The Peoples Democratic Party (PDP) is set to institute court cases against federal and state legislators elected on its platform but who defected to the ruling All Progressives Congress (APC).
Section 109(1)(g) of the Nigerian Constitution (1999 as amended) states that: “A member of a House of Assembly shall vacate his seat in the House if, being a person whose election to the House was sponsored by a political party, he becomes a member of another political party before the expiration of the period for which that House was elected: Provided that his membership of the latter political party is not as a result of a division in the political party of which he was previously a member, or of a merger of two or more political parties or factions by one of which he was previously sponsored.”
A similar provision governs defection of members of the National Assembly, reports Saturday Tribune.
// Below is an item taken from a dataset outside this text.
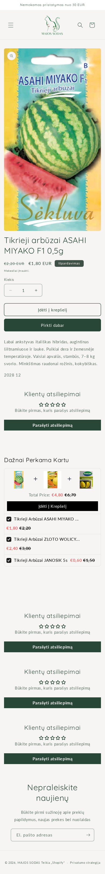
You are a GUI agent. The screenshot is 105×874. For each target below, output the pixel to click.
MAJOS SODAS (29, 862)
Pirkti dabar (52, 325)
A top official of the PDP who noted that there was no division in the party to warrant the defections told our correspondent yesterday that the party had activated that provision of the law and would see the cases to a logical conclusion.
He spoke as three senators elected on the platform of the PDP defected to the APC yesterday.
The PDP had recently declared its intention to challenge in court what it described as the trading away of its electoral mandates following the defections of top party members of the party, including governors, to the APC.
This was part of the resolutions reached at a recent meeting of the party’s National Working Committee (NWC) presided over by the acting National Chairman, Ambassador Iliya Damagum, at the PDP national secretariat in Abuja.
The party leadership condemned the mass defections as a betrayal of the people’s mandate and vowed to initiate legal and political steps to reclaim its lost ground.
The APC has recently recorded a steady stream of defections from opposition parties at both federal and state levels, further consolidating its grip on national politics as the Tinubu administration marks its second year in office.